((
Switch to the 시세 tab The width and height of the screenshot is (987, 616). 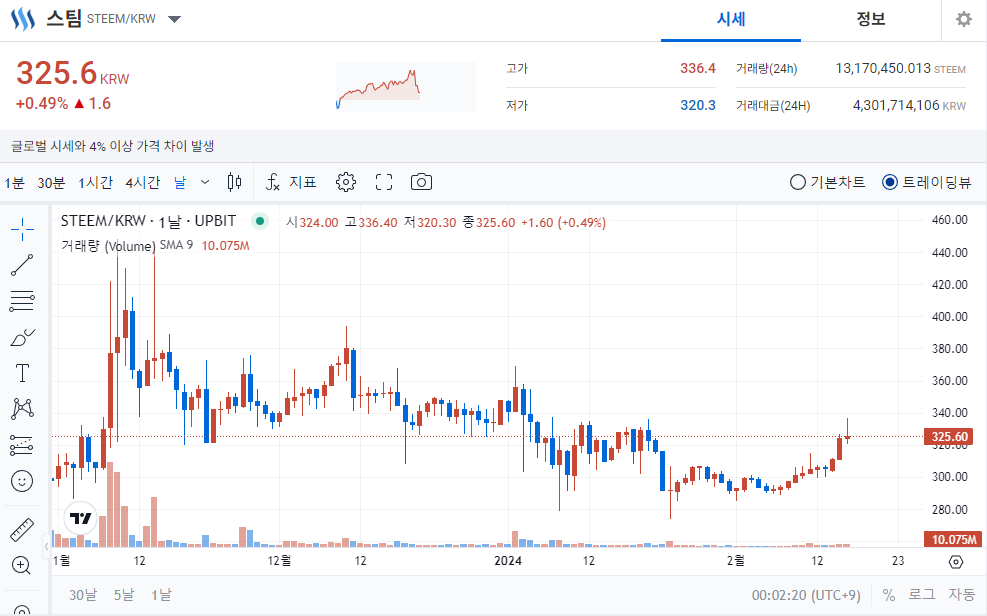tap(731, 19)
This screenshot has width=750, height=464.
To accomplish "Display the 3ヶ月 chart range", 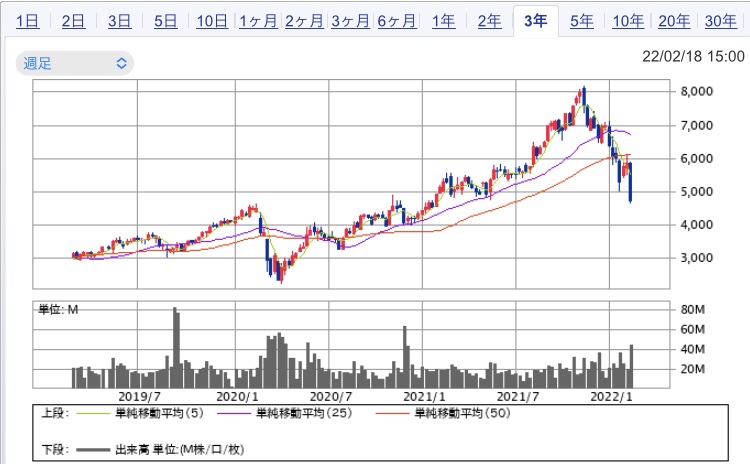I will pyautogui.click(x=352, y=21).
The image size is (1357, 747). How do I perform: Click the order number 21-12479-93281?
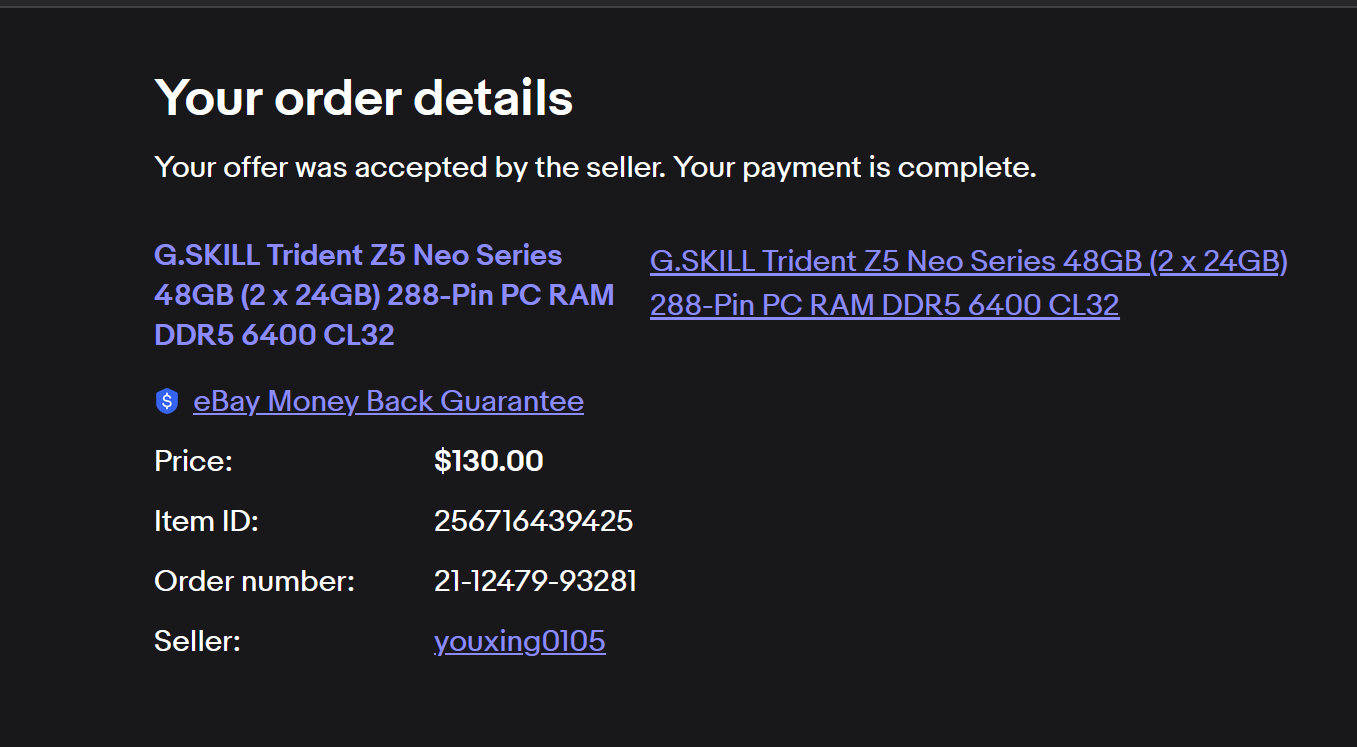click(535, 581)
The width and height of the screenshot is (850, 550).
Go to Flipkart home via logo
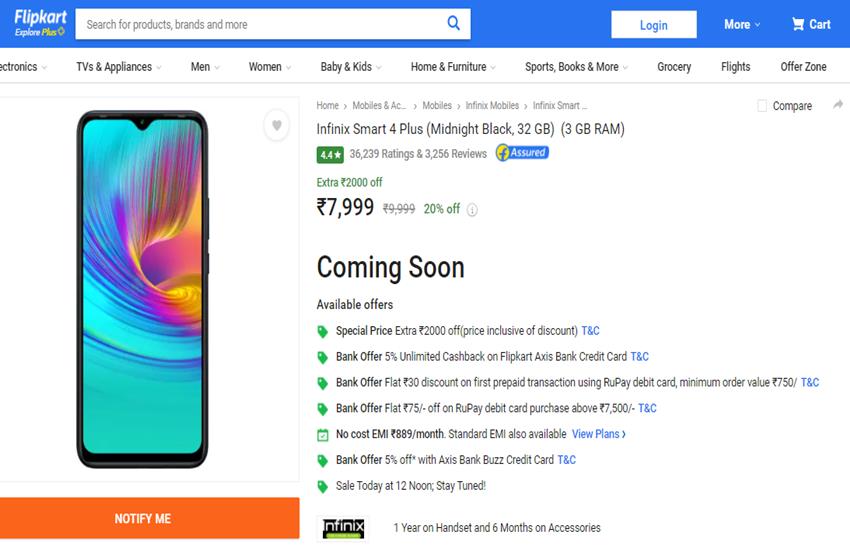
))
Try it: From the line that contains "The width and height of the screenshot is (850, 550)." to the final line of the material, write out each line exactly. Pictures stay out.

Final answer:
The width and height of the screenshot is (850, 550).
Go to Flipkart home via logo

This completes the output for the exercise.